Fly Angel Soul is a short experimental narrative film shot within virtual reality. It tells the story of Sebastian, a young gay physician estranged from his rural Catholic Missouri family, who, having moved to Mali to heal the sick, is diagnosed with AIDS. Inspired by a quote from Meister Eckhart “(let us) rejoice in the everlasting truth in which the highest angel and the soul and the fly are equal,” Fly Angel Soul is shot in real-time, from the unique points of view of three networked virtual cameras adopting the “roles” of the eponymous characters. The “human” p.o.v. will be that of a live cinematographer moving through the virtual set. Thus, in Fly Angel Soul, “liveness” resides in the “embodied” cameras even more so than in the actors in the story. Finding commonality with video games and live performance, Fly Angel Soul explores the potential for virtual production techniques to expand 2-D cinematic language.

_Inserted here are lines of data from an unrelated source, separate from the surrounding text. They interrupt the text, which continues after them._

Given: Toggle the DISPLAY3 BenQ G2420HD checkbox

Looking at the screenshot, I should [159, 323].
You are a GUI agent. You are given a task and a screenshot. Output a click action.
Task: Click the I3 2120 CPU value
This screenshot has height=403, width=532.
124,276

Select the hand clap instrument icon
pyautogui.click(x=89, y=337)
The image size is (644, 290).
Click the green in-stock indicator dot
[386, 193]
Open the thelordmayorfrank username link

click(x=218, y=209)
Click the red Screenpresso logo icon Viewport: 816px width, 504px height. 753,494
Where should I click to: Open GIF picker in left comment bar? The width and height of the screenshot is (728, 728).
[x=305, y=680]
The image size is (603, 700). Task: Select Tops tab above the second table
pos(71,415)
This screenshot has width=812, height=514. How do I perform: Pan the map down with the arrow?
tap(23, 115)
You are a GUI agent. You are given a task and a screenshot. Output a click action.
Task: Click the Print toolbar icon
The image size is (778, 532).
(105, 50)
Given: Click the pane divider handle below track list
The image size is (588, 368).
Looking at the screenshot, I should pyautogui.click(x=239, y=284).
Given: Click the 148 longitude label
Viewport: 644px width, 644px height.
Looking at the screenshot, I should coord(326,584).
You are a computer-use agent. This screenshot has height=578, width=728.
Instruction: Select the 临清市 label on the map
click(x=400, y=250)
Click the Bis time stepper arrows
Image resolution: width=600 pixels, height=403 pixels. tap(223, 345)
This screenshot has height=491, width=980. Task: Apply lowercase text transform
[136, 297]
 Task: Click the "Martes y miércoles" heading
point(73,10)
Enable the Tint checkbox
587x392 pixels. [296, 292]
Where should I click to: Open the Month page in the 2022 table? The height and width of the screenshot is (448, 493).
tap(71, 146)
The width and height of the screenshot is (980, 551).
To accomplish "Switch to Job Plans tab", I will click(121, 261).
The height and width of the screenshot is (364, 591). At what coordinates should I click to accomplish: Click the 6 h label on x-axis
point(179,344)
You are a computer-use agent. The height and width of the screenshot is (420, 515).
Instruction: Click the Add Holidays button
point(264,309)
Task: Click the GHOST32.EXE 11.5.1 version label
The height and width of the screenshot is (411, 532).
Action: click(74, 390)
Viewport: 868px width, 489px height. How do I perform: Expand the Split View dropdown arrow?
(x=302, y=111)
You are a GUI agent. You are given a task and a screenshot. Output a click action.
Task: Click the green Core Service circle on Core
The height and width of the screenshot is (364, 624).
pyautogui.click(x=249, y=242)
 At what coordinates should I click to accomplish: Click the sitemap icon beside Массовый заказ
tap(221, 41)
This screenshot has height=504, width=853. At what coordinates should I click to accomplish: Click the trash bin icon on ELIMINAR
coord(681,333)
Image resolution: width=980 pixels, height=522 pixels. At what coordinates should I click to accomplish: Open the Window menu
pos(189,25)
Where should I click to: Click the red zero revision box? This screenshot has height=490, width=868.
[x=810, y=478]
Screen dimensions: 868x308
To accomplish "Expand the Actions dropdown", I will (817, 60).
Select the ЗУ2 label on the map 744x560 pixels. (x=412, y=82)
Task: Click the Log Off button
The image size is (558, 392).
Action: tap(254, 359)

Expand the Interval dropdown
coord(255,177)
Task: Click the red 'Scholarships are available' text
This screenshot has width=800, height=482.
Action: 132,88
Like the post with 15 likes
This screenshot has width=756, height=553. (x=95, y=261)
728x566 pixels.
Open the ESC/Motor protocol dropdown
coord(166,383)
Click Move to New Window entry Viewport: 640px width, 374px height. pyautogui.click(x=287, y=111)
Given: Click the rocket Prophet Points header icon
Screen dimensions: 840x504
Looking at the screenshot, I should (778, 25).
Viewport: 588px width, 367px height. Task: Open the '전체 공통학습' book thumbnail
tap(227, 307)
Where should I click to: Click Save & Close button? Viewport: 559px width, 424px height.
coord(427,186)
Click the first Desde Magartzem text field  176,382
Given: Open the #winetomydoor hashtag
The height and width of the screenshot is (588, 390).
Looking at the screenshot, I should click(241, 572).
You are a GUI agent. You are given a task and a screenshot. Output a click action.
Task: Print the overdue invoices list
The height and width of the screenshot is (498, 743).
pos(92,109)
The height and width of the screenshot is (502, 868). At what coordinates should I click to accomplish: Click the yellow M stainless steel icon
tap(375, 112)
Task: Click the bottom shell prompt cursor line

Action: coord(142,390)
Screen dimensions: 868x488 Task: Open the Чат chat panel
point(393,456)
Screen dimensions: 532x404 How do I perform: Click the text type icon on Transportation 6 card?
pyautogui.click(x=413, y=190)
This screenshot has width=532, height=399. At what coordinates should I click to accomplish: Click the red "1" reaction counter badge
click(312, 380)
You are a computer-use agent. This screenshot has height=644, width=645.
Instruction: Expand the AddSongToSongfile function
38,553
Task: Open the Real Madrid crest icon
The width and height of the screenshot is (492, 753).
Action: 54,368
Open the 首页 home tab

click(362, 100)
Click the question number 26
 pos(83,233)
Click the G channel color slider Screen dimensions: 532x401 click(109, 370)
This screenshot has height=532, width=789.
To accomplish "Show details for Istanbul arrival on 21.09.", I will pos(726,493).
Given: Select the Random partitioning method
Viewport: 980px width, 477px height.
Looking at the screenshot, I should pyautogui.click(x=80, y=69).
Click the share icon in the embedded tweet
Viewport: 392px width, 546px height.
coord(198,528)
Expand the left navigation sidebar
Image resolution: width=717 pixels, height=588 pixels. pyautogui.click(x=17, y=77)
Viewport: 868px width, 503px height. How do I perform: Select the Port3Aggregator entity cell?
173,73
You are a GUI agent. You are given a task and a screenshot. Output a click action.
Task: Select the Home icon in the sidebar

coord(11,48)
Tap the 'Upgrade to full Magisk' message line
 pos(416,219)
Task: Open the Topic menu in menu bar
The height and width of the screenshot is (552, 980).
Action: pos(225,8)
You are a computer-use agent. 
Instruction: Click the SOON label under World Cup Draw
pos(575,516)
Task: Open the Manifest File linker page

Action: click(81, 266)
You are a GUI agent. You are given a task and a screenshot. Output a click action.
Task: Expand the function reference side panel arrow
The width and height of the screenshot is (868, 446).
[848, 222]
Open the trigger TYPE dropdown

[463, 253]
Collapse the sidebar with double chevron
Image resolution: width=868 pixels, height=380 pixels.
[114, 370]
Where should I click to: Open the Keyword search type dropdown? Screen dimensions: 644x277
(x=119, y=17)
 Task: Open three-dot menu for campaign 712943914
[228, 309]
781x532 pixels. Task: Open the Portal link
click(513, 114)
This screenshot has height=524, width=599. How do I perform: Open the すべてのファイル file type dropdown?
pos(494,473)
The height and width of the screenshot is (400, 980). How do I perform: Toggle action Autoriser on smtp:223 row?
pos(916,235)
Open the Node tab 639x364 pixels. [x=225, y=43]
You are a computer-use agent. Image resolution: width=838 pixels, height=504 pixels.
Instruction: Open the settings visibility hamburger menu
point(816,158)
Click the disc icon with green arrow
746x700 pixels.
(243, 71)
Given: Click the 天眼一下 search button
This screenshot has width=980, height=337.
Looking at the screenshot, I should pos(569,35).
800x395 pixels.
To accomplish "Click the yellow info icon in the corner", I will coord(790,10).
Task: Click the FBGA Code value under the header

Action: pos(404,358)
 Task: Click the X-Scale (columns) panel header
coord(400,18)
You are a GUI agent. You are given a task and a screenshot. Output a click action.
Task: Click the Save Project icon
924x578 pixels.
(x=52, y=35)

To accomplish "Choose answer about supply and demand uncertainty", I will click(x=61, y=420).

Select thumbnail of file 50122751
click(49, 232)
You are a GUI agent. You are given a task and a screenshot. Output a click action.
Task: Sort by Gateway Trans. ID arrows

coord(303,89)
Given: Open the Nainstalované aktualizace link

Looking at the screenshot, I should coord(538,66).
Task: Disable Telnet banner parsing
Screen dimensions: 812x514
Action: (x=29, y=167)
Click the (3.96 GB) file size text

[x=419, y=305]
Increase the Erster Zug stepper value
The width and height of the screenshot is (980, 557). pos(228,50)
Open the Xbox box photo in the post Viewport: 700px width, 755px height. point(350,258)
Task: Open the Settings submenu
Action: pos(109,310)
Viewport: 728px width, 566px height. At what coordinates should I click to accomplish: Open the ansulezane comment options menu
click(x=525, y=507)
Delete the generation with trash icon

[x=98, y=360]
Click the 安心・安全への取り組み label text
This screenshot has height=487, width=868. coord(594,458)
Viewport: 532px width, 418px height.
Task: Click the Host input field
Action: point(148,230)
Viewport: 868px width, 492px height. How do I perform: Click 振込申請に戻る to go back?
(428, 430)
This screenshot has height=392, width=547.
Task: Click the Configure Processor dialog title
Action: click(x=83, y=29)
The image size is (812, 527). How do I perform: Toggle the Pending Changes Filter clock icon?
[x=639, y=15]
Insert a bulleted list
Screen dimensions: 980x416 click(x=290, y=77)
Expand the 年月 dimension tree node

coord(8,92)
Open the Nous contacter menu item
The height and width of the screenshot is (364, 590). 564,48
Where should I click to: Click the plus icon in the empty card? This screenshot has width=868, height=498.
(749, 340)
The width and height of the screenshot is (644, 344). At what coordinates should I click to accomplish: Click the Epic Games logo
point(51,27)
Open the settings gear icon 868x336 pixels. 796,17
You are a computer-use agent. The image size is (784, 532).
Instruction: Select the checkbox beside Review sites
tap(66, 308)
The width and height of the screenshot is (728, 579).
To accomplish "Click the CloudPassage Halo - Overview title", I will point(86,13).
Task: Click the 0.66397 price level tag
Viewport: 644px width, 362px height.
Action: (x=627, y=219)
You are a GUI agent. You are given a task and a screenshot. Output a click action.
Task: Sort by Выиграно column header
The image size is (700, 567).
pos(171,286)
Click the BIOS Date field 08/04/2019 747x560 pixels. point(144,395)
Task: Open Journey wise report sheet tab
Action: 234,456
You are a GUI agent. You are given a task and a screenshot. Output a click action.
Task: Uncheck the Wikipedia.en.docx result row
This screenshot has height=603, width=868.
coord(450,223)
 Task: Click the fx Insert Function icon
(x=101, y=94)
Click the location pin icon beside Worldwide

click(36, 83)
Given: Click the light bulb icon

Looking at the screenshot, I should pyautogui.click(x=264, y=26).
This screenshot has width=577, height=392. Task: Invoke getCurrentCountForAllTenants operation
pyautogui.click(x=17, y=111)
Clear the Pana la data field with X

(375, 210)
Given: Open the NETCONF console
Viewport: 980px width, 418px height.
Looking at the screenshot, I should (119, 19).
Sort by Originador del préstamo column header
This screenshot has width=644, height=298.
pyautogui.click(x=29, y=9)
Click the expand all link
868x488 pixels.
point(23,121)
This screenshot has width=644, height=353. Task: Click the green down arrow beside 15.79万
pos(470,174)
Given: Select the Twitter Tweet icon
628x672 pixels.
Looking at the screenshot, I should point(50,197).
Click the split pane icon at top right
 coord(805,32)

Jingjing Tian (she, her, hers) is a Chinese American filmmaker based in NYC. Born in Northeast China, she immigrated to Texas at the age of nine, where she learned to speak with a twang, wore a belt buckle, and discovered her Asian American identity. Tian explores these identities and the themes of autonomy and oppression in her work and her life. Writing and directing are therapy for her. A Sundance Uprise Grantee, she is working on her first feature film, Kid C. Her short films have been screened at Nitehawk Cinema with MoMA, Cleveland International Film Festival, Bentonville Film Festival, Seattle Asian American Film Festival, and Museum of the Chinese in America. Her work has been profiled in Paper Magazine, AM New York, BuzzFeed, High Country News, South China Morning Post, and more.
A character and emotionally driven film, Kid C is a narrative feature that follows Lee during her first year as a Chinese immigrant in a small town in Texas during the late 1990s. Cracking under the pressures of volatile parents, Lee, a rambunctious 10-year-old, attempts to reclaim a sense of childhood with her best friend John, an African American boy. But when she accidentally reveals a secret that he shares, their friendship is threatened and life begins to collapse. Drawing from field research and personal experiences, Kid C explores a child’s agency in the face of parental abuse and intergenerational trauma.